L.B. – Noi abbiamo scelto le opere, non gli artisti. E, per portare avanti la selezione, la domanda che ci siamo posti era: in che modo l’arte ha immaginato la luna? Dati i presupposti, si poteva partire dall’antichità. Però noi abbiamo scelto di inserire pezzi che andavano dalla fine del Settecento ai primi anni Settanta del Novecento, quando lo slancio lunare si è concluso e abbiamo iniziato a occuparci di altri spazi.
D.M.A. – Perché siete partiti proprio da lì, dalla fine del Settecento?
L.B. – Perché con il Romanticismo è germogliato un altro genere di sensibilità, una nuova qualità di pensiero. In quel momento è comparso qualcosa di totalmente inedito all’orizzonte: iniziava a prendere forma l’uomo moderno, con la sua mentalità e le sue inquietudini.
D.M.A. – Perché, tra tutti, avete scelto proprio Chagall per il manifesto?
L.B. – Perché quando si organizza una mostra bisogna pensare anche a una strategia comunicativa efficace. E di solito il curatore non impone la strategia: si riflette tutti insieme per individuare l’opera che possa trasmettere meglio l’idea dei contenuti che saranno esposti, quella che riesca ad intercettare facilmente l’interesse di un pubblico più ampio possibile. Chagall è un pittore molto riconoscibile, molto amato; di solito le persone lo identificano immediatamente. Se per il manifesto avessimo usato un Concetto spaziale di Fontana, non verrebbero in molti a vederla.

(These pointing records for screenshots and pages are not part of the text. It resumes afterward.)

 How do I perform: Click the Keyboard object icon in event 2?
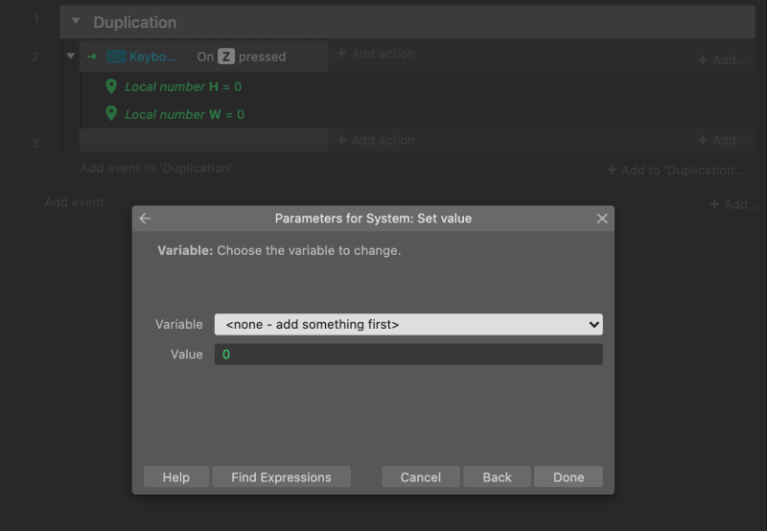[116, 57]
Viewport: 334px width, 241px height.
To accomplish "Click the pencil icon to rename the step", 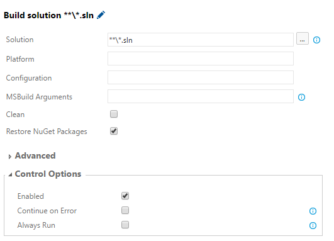I will click(x=101, y=15).
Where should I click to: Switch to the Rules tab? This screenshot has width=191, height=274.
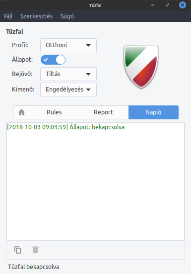pyautogui.click(x=54, y=112)
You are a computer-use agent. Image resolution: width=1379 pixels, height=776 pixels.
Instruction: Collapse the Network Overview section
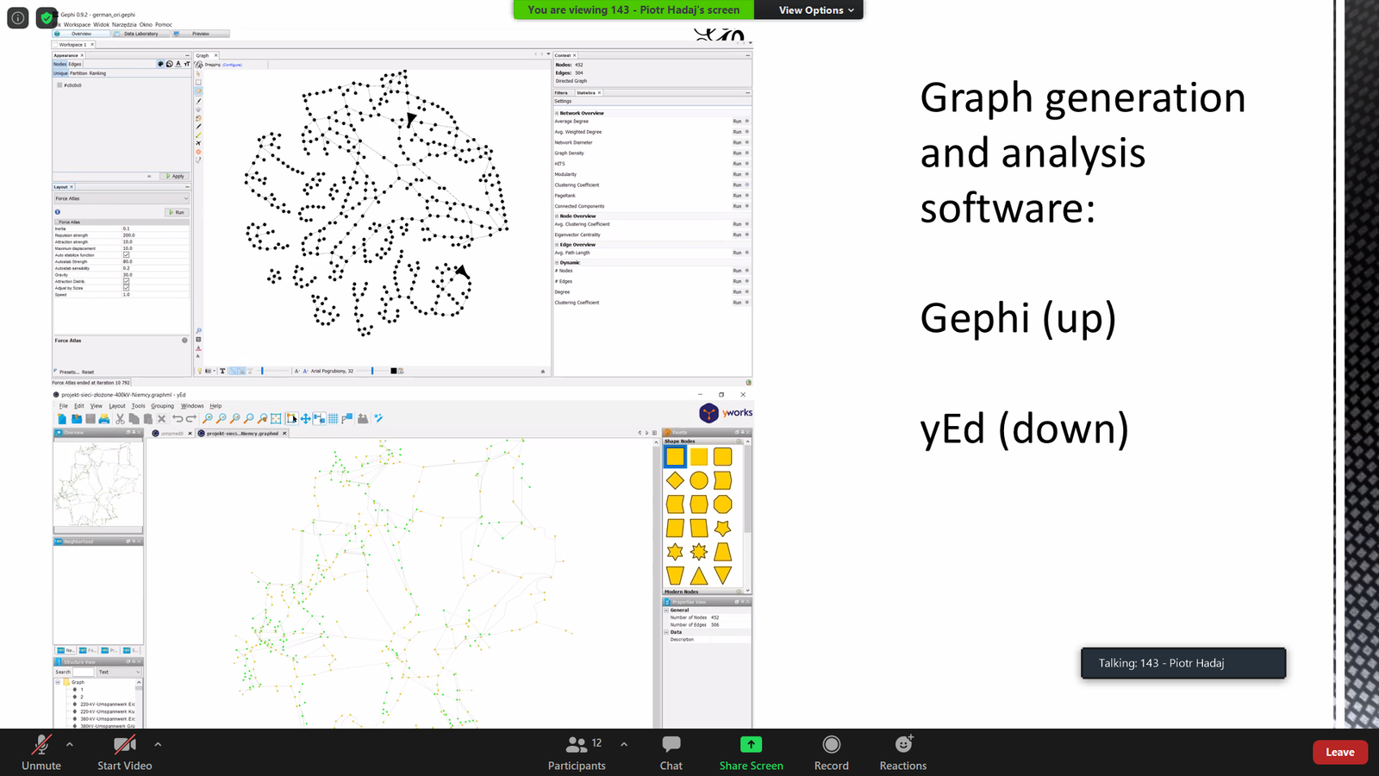(558, 113)
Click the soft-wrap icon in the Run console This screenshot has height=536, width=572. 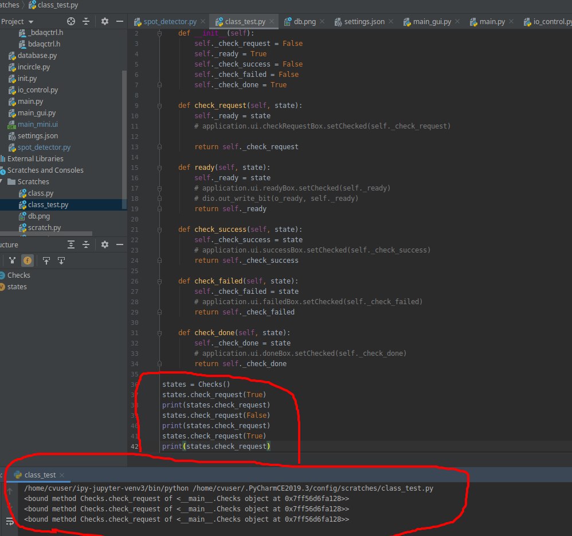(10, 521)
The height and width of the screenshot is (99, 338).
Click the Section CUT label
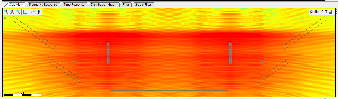click(318, 12)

D.M.A. – Secondo lei, per il pubblico, è più interessante il fatto che sulla Luna ci siamo stati davvero o che per tanto tempo l’abbiamo sognata?
L.B. – Secondo me è più rilevante averla sognata. Lo sbarco sulla Luna è arrivato al culmine di un decennio in cui credere nel futuro era, sostanzialmente, quasi un obbligo. E ci credevamo davvero. Dopo l’allunaggio, e oggi più di ieri, è obiettivamente un po’ più difficile avere fiducia per l’avvenire: siamo attanagliati da altre questioni, sogniamo di meno, e quindi delle due alternative proposte la seconda ha sicuramente avuto una innegabile preponderanza culturale. E infatti noi abbiamo scelto di inserire quasi esclusivamente opere precedenti al primo allunaggio: c’è qualche eccezione, è vero, e penso per esempio alla serie di Rauschenberg o a Clair de lune di Melotti, ma si sfora sempre di pochissimi anni.

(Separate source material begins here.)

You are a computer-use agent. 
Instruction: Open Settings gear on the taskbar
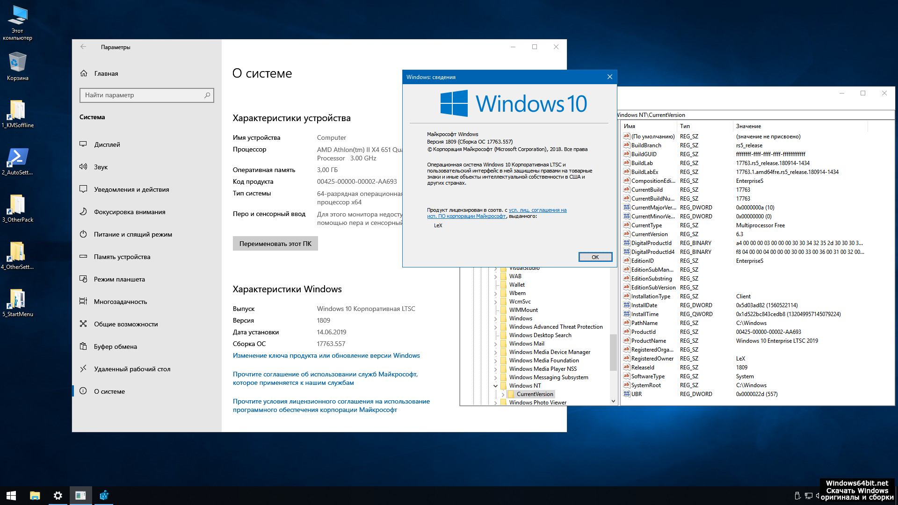click(x=58, y=495)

D.M.A. – Come si inserisce questa mostra nel sistema dell’industria culturale torinese?
L.B. – Dunque, innanzitutto io non parlerei di industria, perché altrimenti poi sfociamo in un campo che non è il nostro: investire nell’intrattenimento culturale è lecito, ma quest’ultimo non sostituirà mai l’industria. Noi viviamo in un paese a vocazione industriale, e secondo me la crisi che stiamo vivendo può essere risolta solo rilanciando il sistema dell’industria, l’arte arriva in un secondo momento. Poi, per rispondere alla domanda, posso dire che ultimamente io mi sono specializzato in curatele di mostre un po’ popolari, condivisibili da una fetta di popolazione ampia, suggestive e, se possibile, anche divertenti. Ciononostante, non sento di dover sottostare alle regole di valorizzazione di un patrimonio: quel compito resta ai direttori dei musei. Più semplicemente, se mi viene un’idea, la propongo e spero di trovare qualcuno che sia interessato. A volte ci riesco e a volte no. Come tutto ciò si inserisca nella scena culturale torinese, è difficile a dirsi. Comunque, anche se negli ultimi anni Torino ha sofferto di una certa stagnazione, io sento di poter affermare che la nostra proposta culturale è elevata. Quel che ci resta da migliorare è l’aspetto più sperimentale del vivere: dovremmo tornare a essere una città più incubatrice, che non solo guarda al passato per studiarlo, ma che ricomincia anche ad investire per produrre arte.